## TASK INPUTS
Content starts

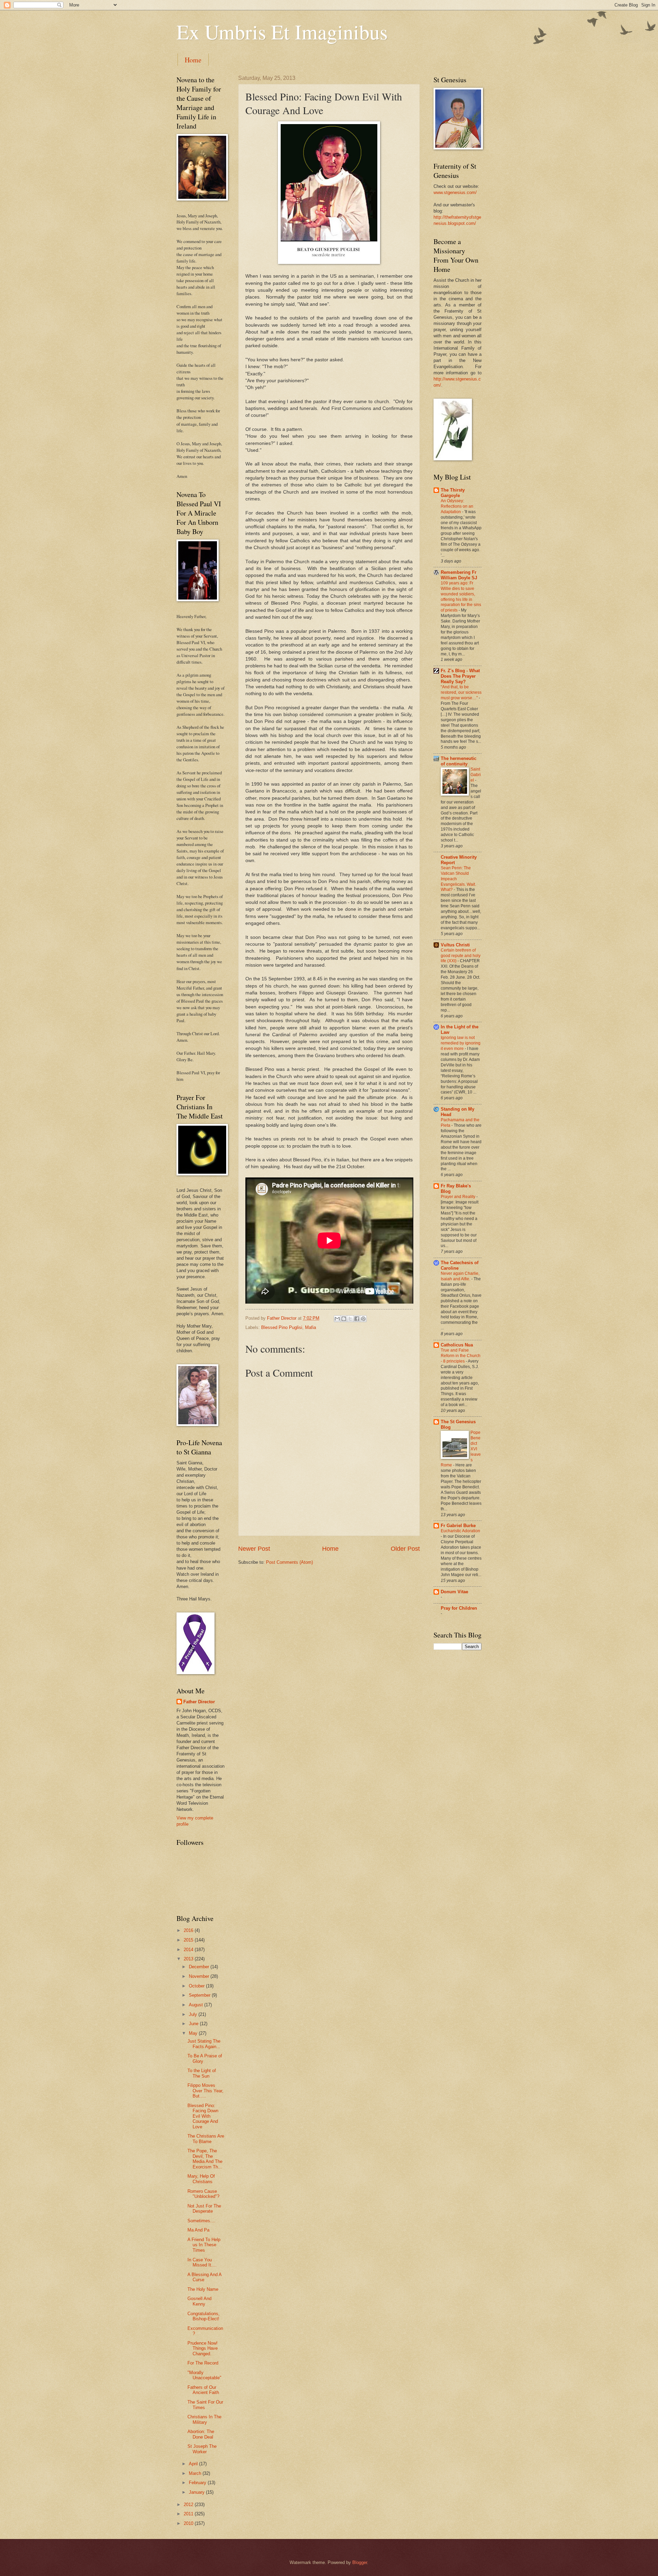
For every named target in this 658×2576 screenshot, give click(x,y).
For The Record (202, 2363)
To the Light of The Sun (201, 2073)
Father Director (199, 1701)
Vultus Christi (455, 944)
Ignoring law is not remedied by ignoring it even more (460, 1043)
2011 (189, 2513)
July (193, 2014)
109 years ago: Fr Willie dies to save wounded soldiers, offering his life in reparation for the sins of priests (461, 597)
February (198, 2482)
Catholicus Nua (457, 1344)
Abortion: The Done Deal (200, 2434)
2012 (189, 2504)
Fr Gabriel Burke (458, 1525)
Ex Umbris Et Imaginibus (282, 31)
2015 (189, 1940)
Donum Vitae (454, 1591)
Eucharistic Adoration (460, 1530)
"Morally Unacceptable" (204, 2375)
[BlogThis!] (343, 1318)
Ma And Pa (198, 2230)
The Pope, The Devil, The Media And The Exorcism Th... (204, 2158)
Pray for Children (459, 1608)
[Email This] (337, 1318)
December (199, 1966)
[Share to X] (350, 1318)
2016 (189, 1930)
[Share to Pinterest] (363, 1318)
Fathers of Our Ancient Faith (203, 2390)
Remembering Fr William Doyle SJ (459, 575)
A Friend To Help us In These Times (203, 2245)
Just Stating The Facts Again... (203, 2044)
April (194, 2463)
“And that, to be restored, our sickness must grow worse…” (461, 692)
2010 (189, 2523)
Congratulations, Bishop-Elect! (203, 2316)
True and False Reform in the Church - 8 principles (460, 1356)
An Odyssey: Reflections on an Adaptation (457, 506)
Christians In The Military (204, 2419)
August (196, 2004)
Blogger (359, 2562)
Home (193, 59)
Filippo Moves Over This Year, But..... (205, 2091)
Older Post (405, 1548)
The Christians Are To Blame (205, 2138)
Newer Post (254, 1548)
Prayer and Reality (458, 1196)
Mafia (310, 1327)
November (199, 1976)
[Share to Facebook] (356, 1318)
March (196, 2473)
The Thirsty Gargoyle (453, 492)
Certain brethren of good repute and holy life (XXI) (460, 956)
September (200, 1995)
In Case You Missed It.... (202, 2262)
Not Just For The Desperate (204, 2208)
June (194, 2023)
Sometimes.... (201, 2220)
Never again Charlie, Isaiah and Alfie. (460, 1276)
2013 (189, 1958)
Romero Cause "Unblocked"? (203, 2194)
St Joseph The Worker (202, 2449)
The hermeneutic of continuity (458, 761)
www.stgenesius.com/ (455, 192)
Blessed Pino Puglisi (281, 1327)
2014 (189, 1949)
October (197, 1985)
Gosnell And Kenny (199, 2301)
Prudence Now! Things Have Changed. (202, 2348)
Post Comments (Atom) (289, 1562)
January (197, 2492)
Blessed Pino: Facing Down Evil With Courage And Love (202, 2116)
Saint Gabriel (476, 775)
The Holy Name (202, 2289)
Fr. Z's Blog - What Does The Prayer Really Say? (460, 676)
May (194, 2033)
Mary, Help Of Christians (201, 2179)
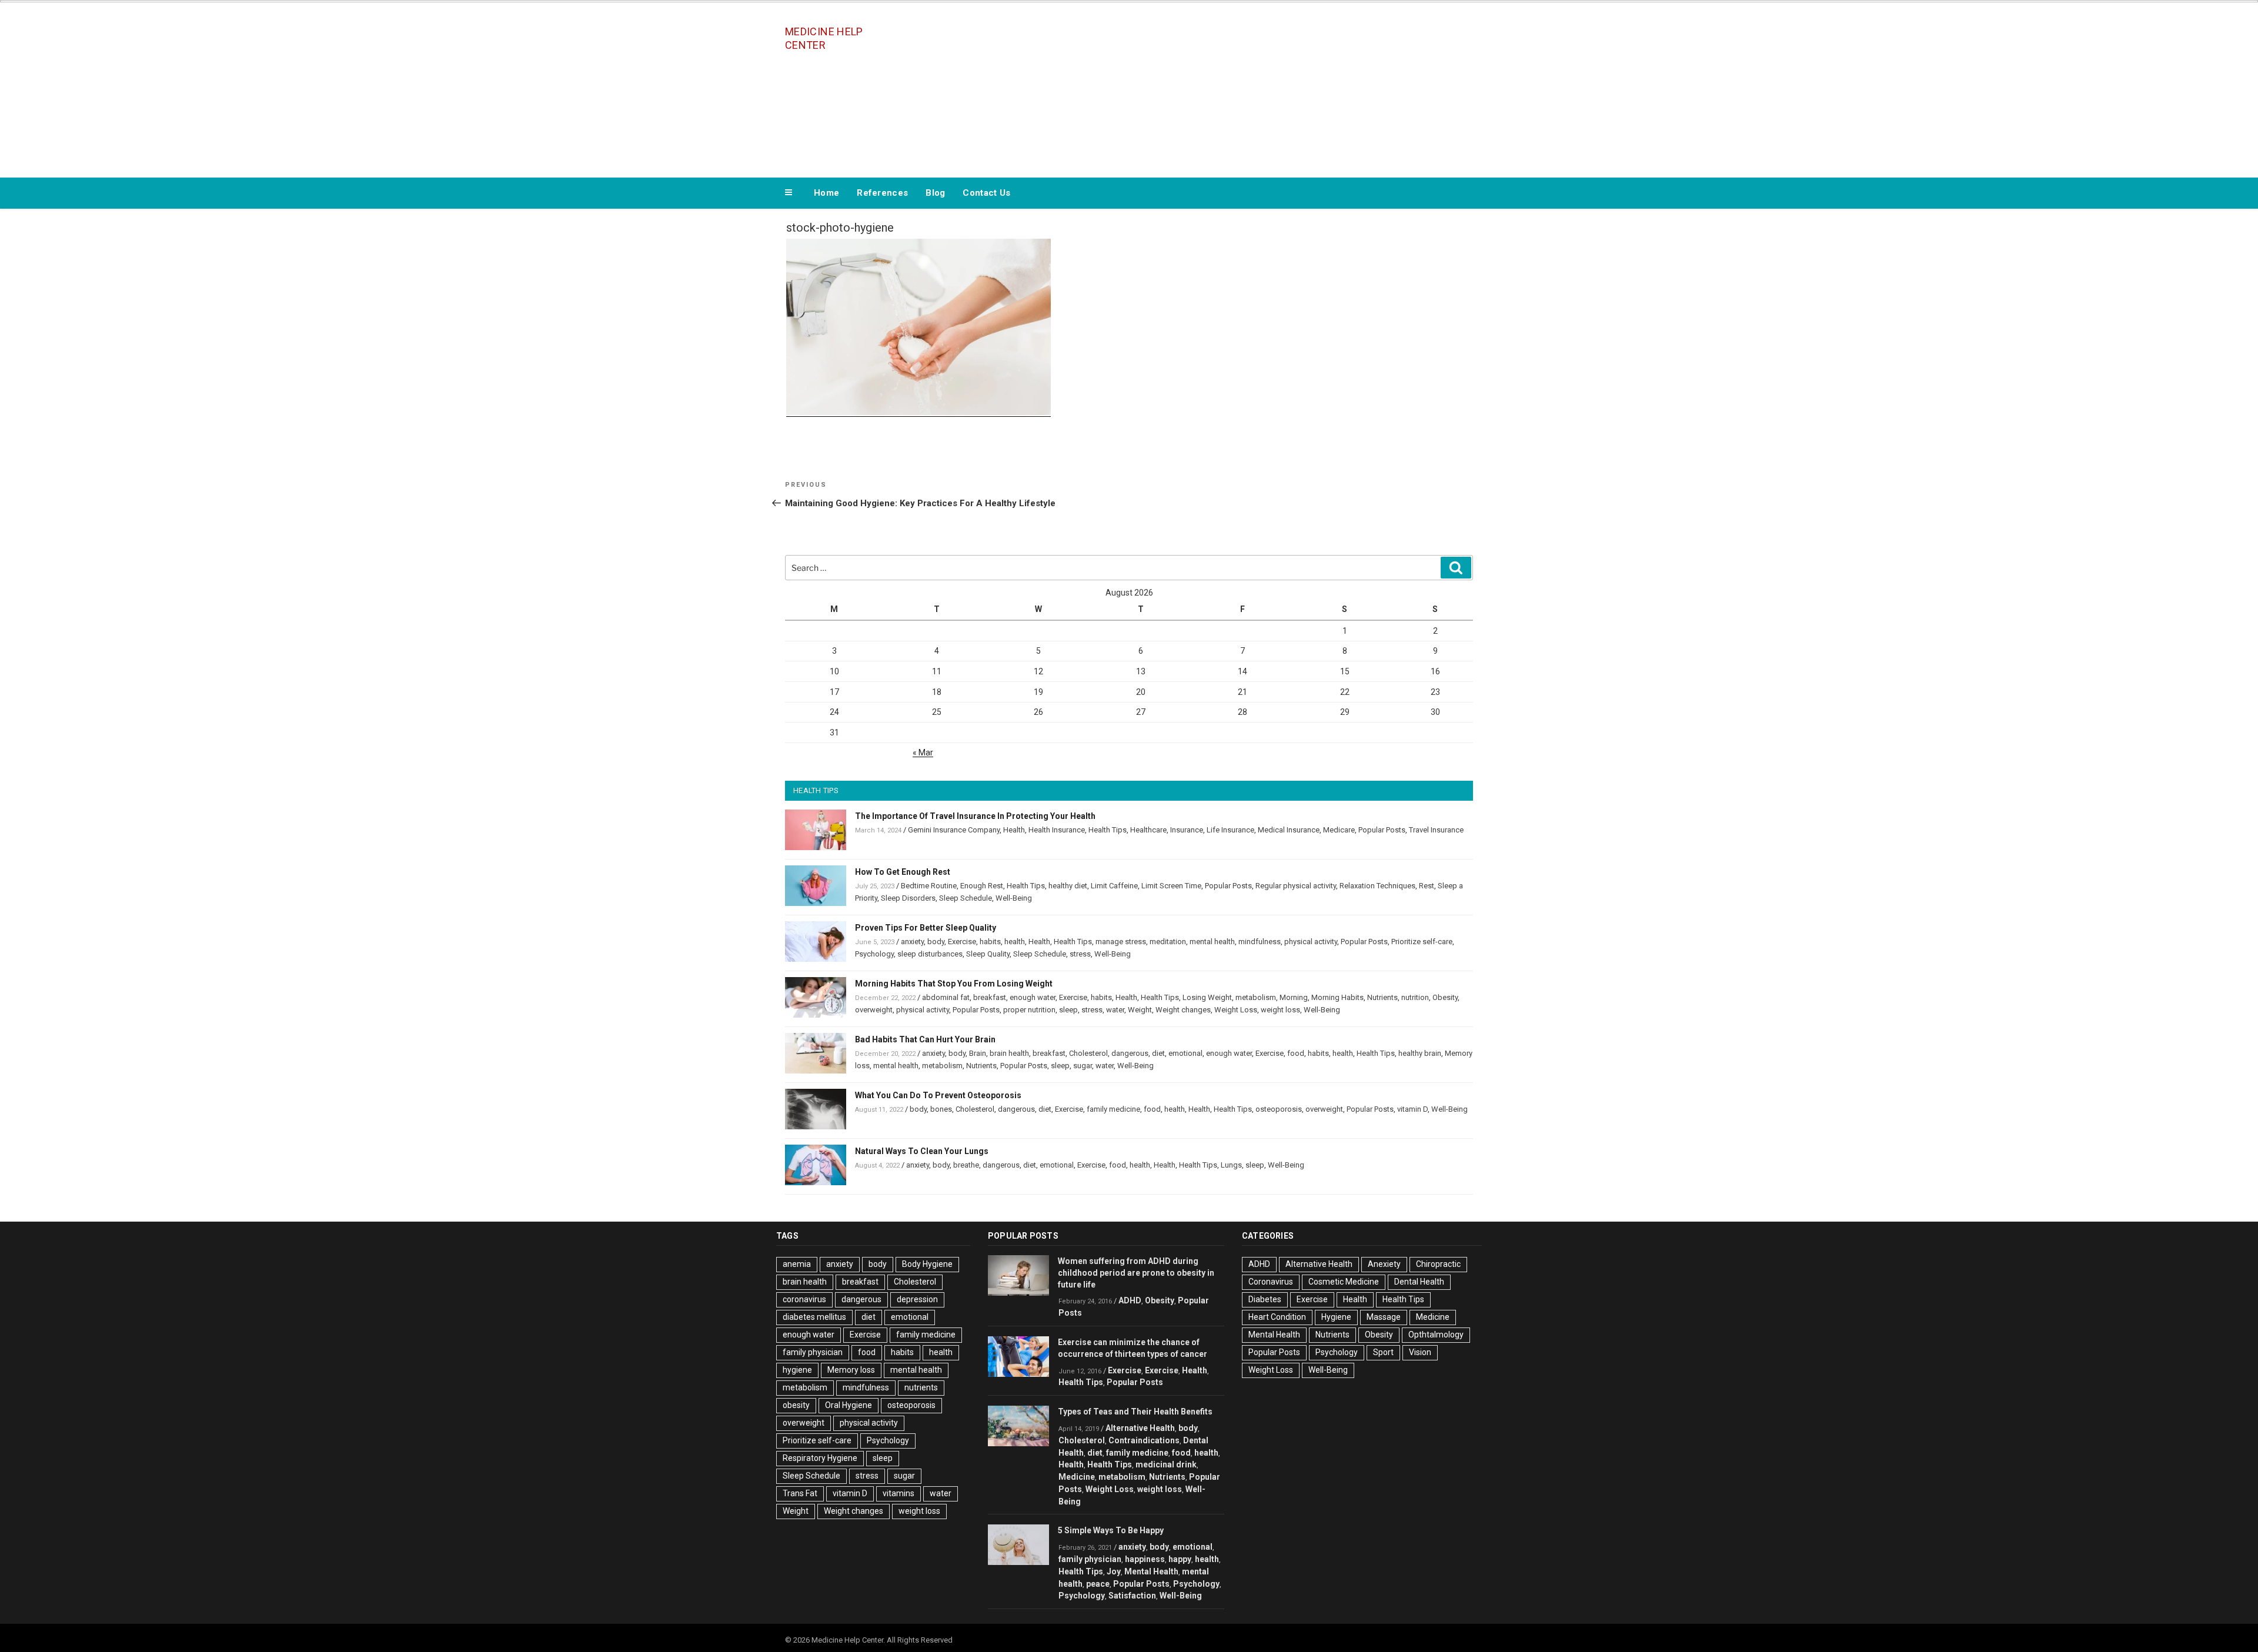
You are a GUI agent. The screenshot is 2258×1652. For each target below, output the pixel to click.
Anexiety (1384, 1264)
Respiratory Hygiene (820, 1458)
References (882, 193)
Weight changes (1183, 1009)
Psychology (874, 953)
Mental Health (1151, 1571)
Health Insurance (1056, 829)
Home (826, 193)
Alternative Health (1140, 1428)
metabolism (1255, 997)
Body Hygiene (927, 1264)
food (1295, 1053)
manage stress (1120, 941)
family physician (813, 1352)
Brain (977, 1053)
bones (941, 1109)
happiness (1145, 1559)
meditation (1168, 941)
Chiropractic (1438, 1264)
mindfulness (1259, 941)
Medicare (1339, 829)
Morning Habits (1337, 997)
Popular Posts (1381, 829)
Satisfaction (1132, 1595)
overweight (874, 1009)
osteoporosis (1278, 1109)
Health (1014, 829)
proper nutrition (1029, 1009)
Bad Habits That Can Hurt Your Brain (925, 1039)
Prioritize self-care (1421, 941)
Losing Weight (1207, 997)
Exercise (962, 941)
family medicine (1113, 1109)
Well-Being (1014, 898)
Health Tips (1107, 829)
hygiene (797, 1370)
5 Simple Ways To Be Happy (1111, 1530)
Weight (1140, 1009)
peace (1098, 1584)
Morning (1294, 997)
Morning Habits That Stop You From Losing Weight (954, 983)
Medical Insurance (1289, 829)
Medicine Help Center (824, 38)
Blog (935, 193)
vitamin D (1412, 1109)
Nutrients (1382, 997)
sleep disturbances (930, 953)
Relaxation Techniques (1377, 885)
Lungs (1231, 1165)
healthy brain (1419, 1053)
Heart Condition (1277, 1317)
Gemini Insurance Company (954, 829)
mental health (1212, 941)
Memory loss (851, 1370)
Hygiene (1336, 1317)
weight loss (1280, 1009)
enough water (1032, 997)
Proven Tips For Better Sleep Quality (925, 927)
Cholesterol (1088, 1053)
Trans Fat (800, 1493)
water (1115, 1009)
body (935, 941)
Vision (1420, 1352)
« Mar (923, 752)
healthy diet (1067, 885)
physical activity (1310, 941)
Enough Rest (981, 885)
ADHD (1129, 1300)
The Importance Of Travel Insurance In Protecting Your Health (975, 816)
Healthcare (1148, 829)
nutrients (921, 1387)
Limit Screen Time (1171, 885)
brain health (1009, 1053)
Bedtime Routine (929, 885)
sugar (1082, 1065)
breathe (966, 1165)
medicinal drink (1166, 1464)
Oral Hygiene (848, 1405)
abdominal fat (946, 997)
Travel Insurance (1436, 829)
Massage (1384, 1317)
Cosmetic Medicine (1343, 1281)
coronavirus (804, 1299)
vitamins (898, 1493)
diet (1158, 1053)
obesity (796, 1405)
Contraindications (1144, 1440)
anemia (797, 1264)
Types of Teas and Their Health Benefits (1135, 1411)
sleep (1068, 1009)
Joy (1114, 1571)
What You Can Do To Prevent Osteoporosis (938, 1095)
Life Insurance (1230, 829)
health (1014, 941)
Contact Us (986, 193)
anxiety (912, 941)
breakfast (989, 997)
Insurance (1186, 829)
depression (917, 1299)
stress (1080, 953)
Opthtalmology (1436, 1334)
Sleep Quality (988, 953)
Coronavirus (1270, 1281)
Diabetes (1264, 1299)
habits (990, 941)
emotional (1185, 1053)
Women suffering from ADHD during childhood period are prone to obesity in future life (1136, 1272)
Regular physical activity (1295, 885)
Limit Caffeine (1114, 885)
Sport (1383, 1352)
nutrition (1415, 997)
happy (1179, 1559)
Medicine (1076, 1477)
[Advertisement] (1247, 87)
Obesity (1445, 997)
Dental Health (1419, 1281)
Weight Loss (1235, 1009)
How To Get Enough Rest (902, 872)
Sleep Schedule (965, 898)
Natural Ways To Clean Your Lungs (921, 1151)
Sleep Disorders (908, 898)
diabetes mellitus (814, 1317)
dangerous (1129, 1053)
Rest (1426, 885)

Content ends

## TASK ITEM
Reproduce each entry exactly, without the pictures.

## EXPECTED ANSWER
For every named target in this 658×2576 screenshot, give click(x,y).
For The Record (202, 2363)
To the Light of The Sun (201, 2073)
Father Director (199, 1701)
Vultus Christi (455, 944)
Ignoring law is not remedied by ignoring it even more (460, 1043)
2011 (189, 2513)
July (193, 2014)
109 years ago: Fr Willie dies to save wounded soldiers, offering his life in reparation for the sins of priests (461, 597)
February (198, 2482)
Catholicus Nua (457, 1344)
Abortion: The Done Deal (200, 2434)
2012 (189, 2504)
Fr Gabriel Burke (458, 1525)
Ex Umbris Et Imaginibus (282, 31)
2015 (189, 1940)
Donum Vitae (454, 1591)
Eucharistic Adoration (460, 1530)
"Morally Unacceptable" (204, 2375)
[BlogThis!] (343, 1318)
Ma And Pa (198, 2230)
The Pope, The Devil, The Media And The Exorcism Th... (204, 2158)
Pray for Children (459, 1608)
[Email This] (337, 1318)
December (199, 1966)
[Share to X] (350, 1318)
2016 (189, 1930)
[Share to Pinterest] (363, 1318)
Fathers of Our Ancient Faith (203, 2390)
Remembering Fr William Doyle SJ (459, 575)
A Friend To Help us In These Times (203, 2245)
Just Stating The Facts Again... (203, 2044)
April (194, 2463)
“And that, to be restored, our sickness must grow worse…” (461, 692)
2010 (189, 2523)
Congratulations, Bishop-Elect! (203, 2316)
True and False Reform in the Church - 8 principles (460, 1356)
An Odyssey: Reflections on an Adaptation (457, 506)
Christians In The Military (204, 2419)
August (196, 2004)
Blogger (359, 2562)
Home (193, 59)
Filippo Moves Over This Year, But..... (205, 2091)
Older Post (405, 1548)
The Christians Are To Blame (205, 2138)
Newer Post (254, 1548)
Prayer and Reality (458, 1196)
Mafia (310, 1327)
November (199, 1976)
[Share to Facebook] (356, 1318)
March (196, 2473)
The Thirsty Gargoyle (453, 492)
Certain brethren of good repute and holy life (XXI) (460, 956)
September (200, 1995)
In Case You Missed It.... (202, 2262)
Not Just For The Desperate (204, 2208)
June (194, 2023)
Sometimes.... (201, 2220)
Never again Charlie, Isaiah and Alfie. (460, 1276)
2013 (189, 1958)
Romero Cause "Unblocked"? (203, 2194)
St Joseph The Worker (202, 2449)
The hermeneutic of continuity (458, 761)
www.stgenesius.com/ (455, 192)
Blessed Pino Puglisi (281, 1327)
2014 (189, 1949)
October (197, 1985)
Gosnell And Kenny (199, 2301)
Prudence Now! Things Have Changed. (202, 2348)
Post Comments (Atom) (289, 1562)
January (197, 2492)
Blessed Pino: Facing Down Evil With Courage And Love (202, 2116)
Saint Gabriel (476, 775)
The Holy Name (202, 2289)
Fr. Z's Blog - What Does The Prayer Really Say? (460, 676)
May (194, 2033)
Mary, Help Of Christians (201, 2179)
You are a GUI agent. The screenshot is 2258×1652. For each target below, output the pixel to click.
Anexiety (1384, 1264)
Respiratory Hygiene (820, 1458)
References (882, 193)
Weight changes (1183, 1009)
Psychology (874, 953)
Mental Health (1151, 1571)
Health Insurance (1056, 829)
Home (826, 193)
Alternative Health (1140, 1428)
metabolism (1255, 997)
Body Hygiene (927, 1264)
food (1295, 1053)
manage stress (1120, 941)
family physician (813, 1352)
Brain (977, 1053)
bones (941, 1109)
happiness (1145, 1559)
meditation (1168, 941)
Chiropractic (1438, 1264)
mindfulness (1259, 941)
Medicare (1339, 829)
Morning Habits (1337, 997)
Popular Posts (1381, 829)
Satisfaction (1132, 1595)
overweight (874, 1009)
osteoporosis (1278, 1109)
Health (1014, 829)
proper nutrition (1029, 1009)
Bad Habits That Can Hurt Your Brain (925, 1039)
Prioritize self-care (1421, 941)
Losing Weight (1207, 997)
Exercise (962, 941)
family medicine (1113, 1109)
Well-Being (1014, 898)
Health Tips (1107, 829)
hygiene (797, 1370)
5 Simple Ways To Be Happy (1111, 1530)
Weight (1140, 1009)
peace (1098, 1584)
Morning (1294, 997)
Morning Habits That Stop You From Losing Weight (954, 983)
Medical Insurance (1289, 829)
Medicine Help Center (824, 38)
Blog (935, 193)
vitamin D (1412, 1109)
Nutrients (1382, 997)
sleep disturbances (930, 953)
Relaxation Techniques (1377, 885)
Lungs (1231, 1165)
healthy brain (1419, 1053)
Heart Condition (1277, 1317)
Gemini Insurance Company (954, 829)
mental health (1212, 941)
Memory loss (851, 1370)
Hygiene (1336, 1317)
weight loss (1280, 1009)
enough water (1032, 997)
Proven Tips For Better Sleep Quality (925, 927)
Cholesterol (1088, 1053)
Trans Fat (800, 1493)
water (1115, 1009)
body (935, 941)
Vision (1420, 1352)
« Mar (923, 752)
healthy diet (1067, 885)
physical activity (1310, 941)
Enough Rest (981, 885)
ADHD (1129, 1300)
The Importance Of Travel Insurance In Protecting Your Health (975, 816)
Healthcare (1148, 829)
nutrients (921, 1387)
Limit Screen Time (1171, 885)
brain health (1009, 1053)
Bedtime Routine (929, 885)
sugar (1082, 1065)
breathe (966, 1165)
medicinal drink (1166, 1464)
Oral Hygiene (848, 1405)
abdominal fat (946, 997)
Travel Insurance (1436, 829)
Massage (1384, 1317)
Cosmetic Medicine (1343, 1281)
coronavirus (804, 1299)
vitamins (898, 1493)
diet (1158, 1053)
obesity (796, 1405)
Contraindications (1144, 1440)
anemia (797, 1264)
Types of Teas and Their Health Benefits (1135, 1411)
sleep (1068, 1009)
Joy (1114, 1571)
What You Can Do To Prevent Osteoporosis (938, 1095)
Life Insurance (1230, 829)
health (1014, 941)
Contact Us (986, 193)
anxiety (912, 941)
breakfast (989, 997)
Insurance (1186, 829)
depression (917, 1299)
stress (1080, 953)
Opthtalmology (1436, 1334)
Sleep Quality (988, 953)
Coronavirus (1270, 1281)
Diabetes (1264, 1299)
habits (990, 941)
emotional (1185, 1053)
Women suffering from ADHD during childhood period are prone to obesity in future life (1136, 1272)
Regular physical activity (1295, 885)
Limit Caffeine (1114, 885)
Sport (1383, 1352)
nutrition (1415, 997)
happy (1179, 1559)
Medicine (1076, 1477)
[Advertisement] (1247, 87)
Obesity (1445, 997)
Dental Health (1419, 1281)
Weight Loss (1235, 1009)
How To Get Enough Rest (902, 872)
Sleep Schedule (965, 898)
Natural Ways To Clean Your Lungs (921, 1151)
Sleep Disorders (908, 898)
diabetes mellitus (814, 1317)
dangerous (1129, 1053)
Rest (1426, 885)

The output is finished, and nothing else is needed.